Como cada um deles se sentiria ao ver Jesus, seu mestre, que responde ao conselho das autoridades judaicas dizendo que ele é o Filho de Deus, depois a Pilatos confirmando que ele é o rei dos judeus, que se cala diante de Herodes, que ouve novamente Pilatos que vai puni-lo e nada mais, mas que acaba sendo vaiado por uma multidão - da qual eles também fazem parte, com seu silêncio - que pede sua crucificação!
Cada um deles, que se orgulhava de ter sido chamado e de estar com Jesus, testemunhando seus milagres e recebendo seus ensinamentos, agora é testemunha de novos “discípulos” que são encorajados a estar ao lado de Jesus nesse momento: “um certo Simão, de Cirene, que voltava do campo”, que é aquele que carrega a sua cruz, as mulheres que choram por ele e o acompanham em seu caminho para o Calvário e, finalmente, aquele que é condenado ao lado de Jesus, que discute com o outro homem crucificado dizendo: “Nem sequer temes a Deus, tu que sofres a mesma condenação? Para nós, é justo, porque estamos recebendo o que merecemos; mas ele não fez nada de mal”. E acrescentou: “Jesus, lembra-te de mim, quando entrares no teu reinado”.
Seu pedido será ouvido e ele será o primeiro a entrar no reino: Jesus lhe respondeu: “Em verdade eu te digo: ainda hoje estarás comigo no Paraíso”.
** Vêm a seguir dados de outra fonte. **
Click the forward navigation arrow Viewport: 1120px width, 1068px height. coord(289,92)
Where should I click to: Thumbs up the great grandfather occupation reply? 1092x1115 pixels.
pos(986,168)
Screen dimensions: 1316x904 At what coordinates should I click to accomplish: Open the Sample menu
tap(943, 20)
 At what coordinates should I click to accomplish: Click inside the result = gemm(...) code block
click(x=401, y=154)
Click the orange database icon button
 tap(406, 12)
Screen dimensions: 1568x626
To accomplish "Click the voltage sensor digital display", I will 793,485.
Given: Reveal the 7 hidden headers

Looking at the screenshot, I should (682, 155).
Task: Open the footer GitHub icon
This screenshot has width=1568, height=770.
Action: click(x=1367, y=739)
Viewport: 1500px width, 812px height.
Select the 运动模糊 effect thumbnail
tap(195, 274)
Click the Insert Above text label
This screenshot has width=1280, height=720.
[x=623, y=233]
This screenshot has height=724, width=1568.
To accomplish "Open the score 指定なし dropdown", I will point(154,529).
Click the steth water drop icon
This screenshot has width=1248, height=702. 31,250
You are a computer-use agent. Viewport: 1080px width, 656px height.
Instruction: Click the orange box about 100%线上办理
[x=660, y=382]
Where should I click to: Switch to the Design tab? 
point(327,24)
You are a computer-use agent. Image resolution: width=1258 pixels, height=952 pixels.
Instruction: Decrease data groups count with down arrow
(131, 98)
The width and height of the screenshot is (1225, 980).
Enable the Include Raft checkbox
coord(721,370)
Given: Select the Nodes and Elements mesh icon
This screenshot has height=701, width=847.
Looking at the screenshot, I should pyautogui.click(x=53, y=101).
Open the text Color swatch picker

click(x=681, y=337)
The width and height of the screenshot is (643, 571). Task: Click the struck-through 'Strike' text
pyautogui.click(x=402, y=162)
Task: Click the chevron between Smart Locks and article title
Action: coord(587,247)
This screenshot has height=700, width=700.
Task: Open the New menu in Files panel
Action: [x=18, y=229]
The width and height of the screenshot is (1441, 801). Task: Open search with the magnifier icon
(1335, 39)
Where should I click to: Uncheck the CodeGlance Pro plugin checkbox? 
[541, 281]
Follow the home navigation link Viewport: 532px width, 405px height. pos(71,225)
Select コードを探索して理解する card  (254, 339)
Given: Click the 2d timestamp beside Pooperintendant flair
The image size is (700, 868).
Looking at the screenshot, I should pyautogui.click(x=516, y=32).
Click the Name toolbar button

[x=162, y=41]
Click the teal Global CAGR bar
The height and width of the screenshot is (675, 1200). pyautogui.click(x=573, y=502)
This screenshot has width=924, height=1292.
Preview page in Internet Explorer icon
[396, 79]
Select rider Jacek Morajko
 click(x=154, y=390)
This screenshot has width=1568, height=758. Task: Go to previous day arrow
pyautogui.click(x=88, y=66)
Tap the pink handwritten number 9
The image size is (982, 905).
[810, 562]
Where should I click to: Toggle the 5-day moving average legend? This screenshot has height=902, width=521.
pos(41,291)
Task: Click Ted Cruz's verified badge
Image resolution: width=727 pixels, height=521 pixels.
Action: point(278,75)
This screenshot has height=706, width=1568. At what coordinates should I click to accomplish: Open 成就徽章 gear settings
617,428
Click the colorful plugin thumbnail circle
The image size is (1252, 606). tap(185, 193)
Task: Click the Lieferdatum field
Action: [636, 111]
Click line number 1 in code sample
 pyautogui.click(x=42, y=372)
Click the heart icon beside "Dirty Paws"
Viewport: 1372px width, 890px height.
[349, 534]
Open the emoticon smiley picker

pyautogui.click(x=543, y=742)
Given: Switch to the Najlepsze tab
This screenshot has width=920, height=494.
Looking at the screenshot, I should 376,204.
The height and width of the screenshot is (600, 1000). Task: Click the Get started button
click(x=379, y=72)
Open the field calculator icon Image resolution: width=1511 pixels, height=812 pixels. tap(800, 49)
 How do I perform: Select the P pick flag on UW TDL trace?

Com esses novos seguidores, os discípulos aprendem como devem seguir Jesus: deixando de lado suas ocupações e carregando a cruz uns dos outros, como fez Simão de Cirene. Ele acompanhou Jesus, não tomou seu lugar, mas foi quem o ajudou naquele momento crucial. O outro novo discípulo é aquele que é condenado e crucificado ao seu lado, porque ele “merece” e reconhece sua dor e tem a capacidade de ver a injustiça que está sendo feita a Jesus.
Como eles olhariam para essas pessoas, que estavam com Jesus naquele momento? Simão de Cirene, um simples trabalhador, que estava voltando para casa e que é crucificado ao lado de Jesus, reconhece em sua pobreza e marginalidade a grandeza de Jesus, seu amor, sua capacidade de misericórdia e, sob esse amor, ele se abriga.
Juntamente com os discípulos, recebemos o convite de limpar nossos olhos para reconhecer o amor que habita naquele que, apesar das cruzes da vida e da marginalidade que tem de viver, tem um coração habitado por um amor que transcende sua dor. E isso lhe permite ver além: reconhecer em Jesus crucificado o verdadeiro rei e Messias. Sua cruz se torna a salvação de sua vida, ele tem a capacidade de ver a miséria humana que condena injustamente uma pessoa inocente e de pedir-lhe que o ensine a amar como ele.
Assim, entramos na Semana Santa com o coração de novos “discípulos” para acompanhar Jesus, reconhecendo nossa pequenez e fragilidade.